Solving complex, temporally-extended tasks is a long-standing problem in reinforcement learning (RL). We hypothesize that one critical element of solving such problems is the notion of compositionality. With the ability to learn concepts and sub-skills that can be composed to solve longer tasks, i.e. hierarchical RL, we can acquire temporally-extended behaviors. However, acquiring effective yet general abstractions for hierarchical RL is remarkably challenging. In this paper, we propose to use language as the abstraction, as it provides unique compositional structure, enabling fast learning and combinatorial generalization, while retaining tremendous flexibility, making it suitable for a variety of problems. Our approach learns an instruction-following low-level policy and a high-level policy that can reuse abstractions across tasks, in essence, permitting agents to reason using structured language.

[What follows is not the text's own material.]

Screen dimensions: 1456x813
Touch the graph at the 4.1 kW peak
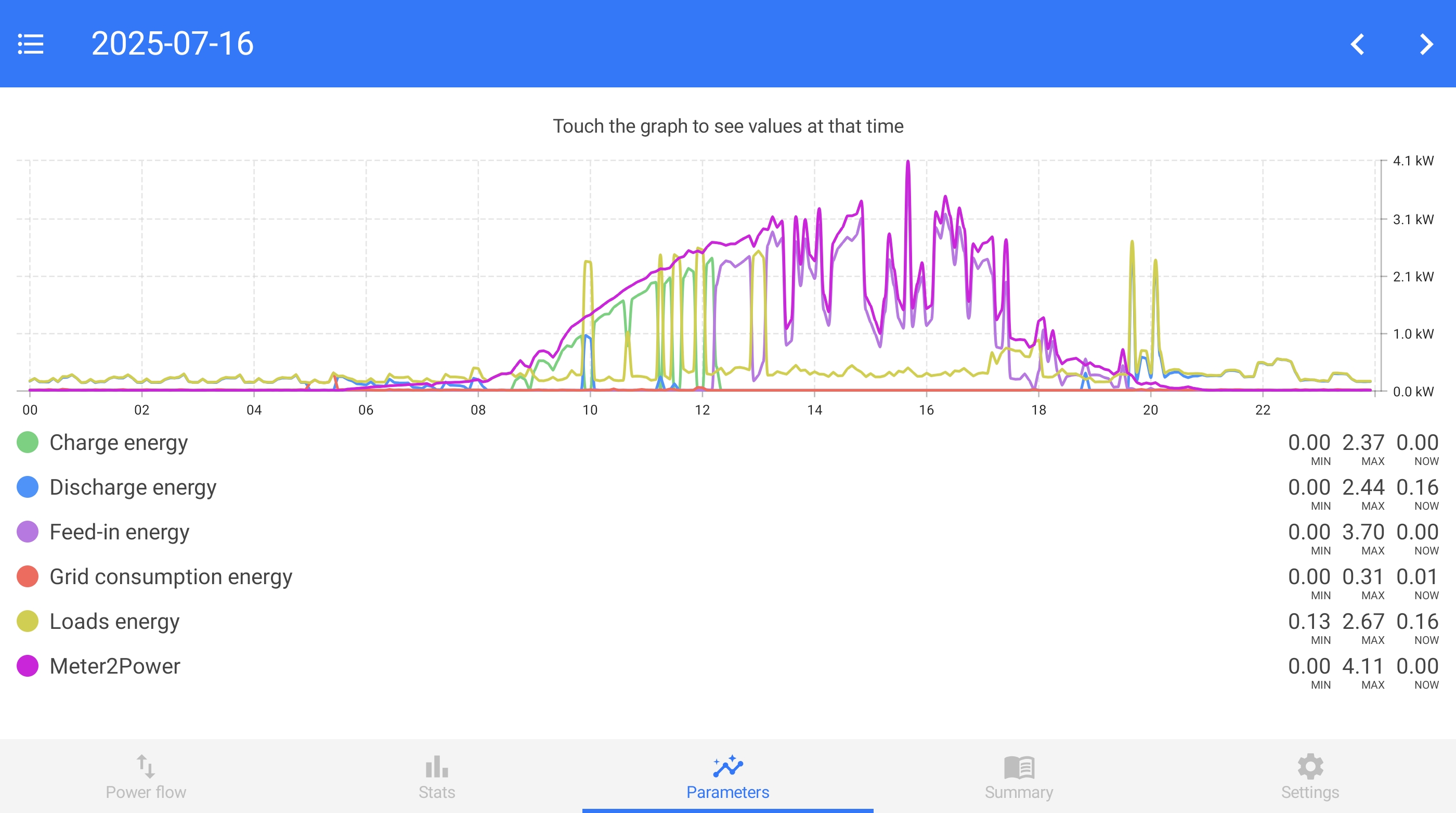coord(908,164)
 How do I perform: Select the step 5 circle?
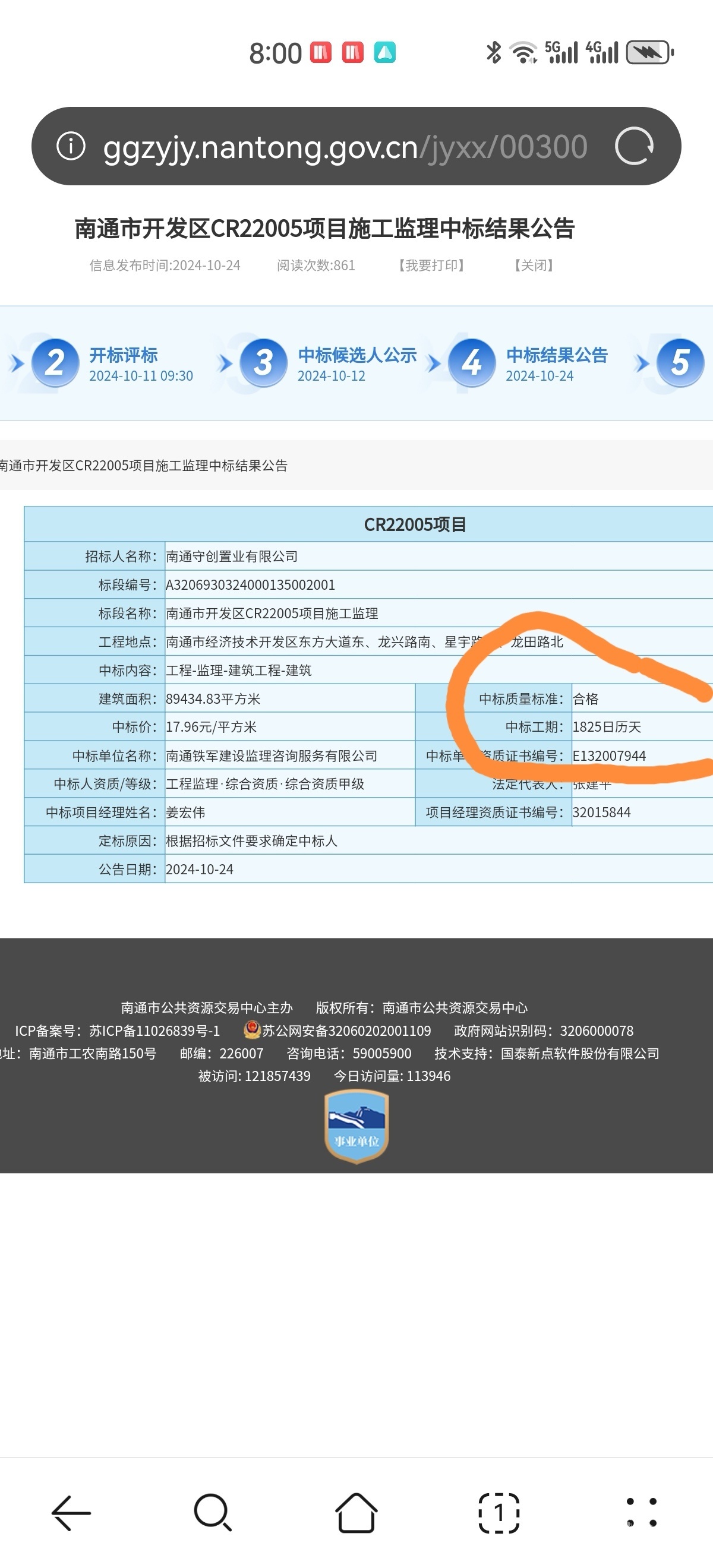[x=680, y=363]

To study compositional task learning, we introduce an open-source object interaction environment built using the MuJoCo physics engine and the CLEVR engine. We find that, using our approach, agents can learn to solve to diverse, temporally-extended tasks such as object sorting and multi-object rearrangement, including from raw pixel observations. Our analysis reveals that the compositional nature of language is critical for learning diverse sub-skills and systematically generalizing to new sub-skills in comparison to non-compositional abstractions that use the same supervision.